Las fontanelas están formadas por membranas flexibles y resistentes. Su objetivo es proteger los huesos del cráneo del bebé y permiten que éstos se desarrollen correctamente. Aquí te explicamos cómo deben cuidarse y las precauciones que debes tomar.

¿Qué son las fontanelas y cuál es su función?

Las fontanelas son unas membranas flexibles y resistentes que permiten el desarrollo de los huesos del cráneo del bebé hasta que éste alcanza el tamaño de los de un adulto. Constituyen un mecanismo de protección muy importante en caso de traumatismo craneal, ya que, debido a que son elásticas, atenúan el impacto y evitan la fractura de los huesos de la cabeza del niño. Ésta es la razón por la que el cráneo de los niños pequeños soporta mejor los traumatismos que el de los adultos.

 

¿Cómo debe cuidarse su cabecita?

La cabecita del bebé debe tratarse siempre con atención. Las fontanelas constituyen un punto más delicado que los demás, pero no requieren un cuidado excesivo. Pueden manipular la zona tranquilamente cuando lleven a cabo la higiene del bebé: lavarle el pelo, peinarlo y eliminar la costra láctea. Cuando en niño empieza a caminar, no es necesario aplicarle ningún tipo de protección, con el fin de evitar riesgos en caso de caída.

 

¿Qué controles debería realizar el pediatra?
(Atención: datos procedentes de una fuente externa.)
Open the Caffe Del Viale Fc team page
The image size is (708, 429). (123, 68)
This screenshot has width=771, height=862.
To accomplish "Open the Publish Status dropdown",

Durante las visitas de control que se realizan en el primer año del bebé, el pediatra deberá medir la circunferencia craneal y los dos diámetros de la fontanela anterior. El cierre precoz o tardío de esta última indica un problema de salud, que deberá determinar el pediatra. Aparte del tamaño, el estado de la fontanela anterior, es decir, cómo se presenta al tacto, también indica el estado de salud del niño.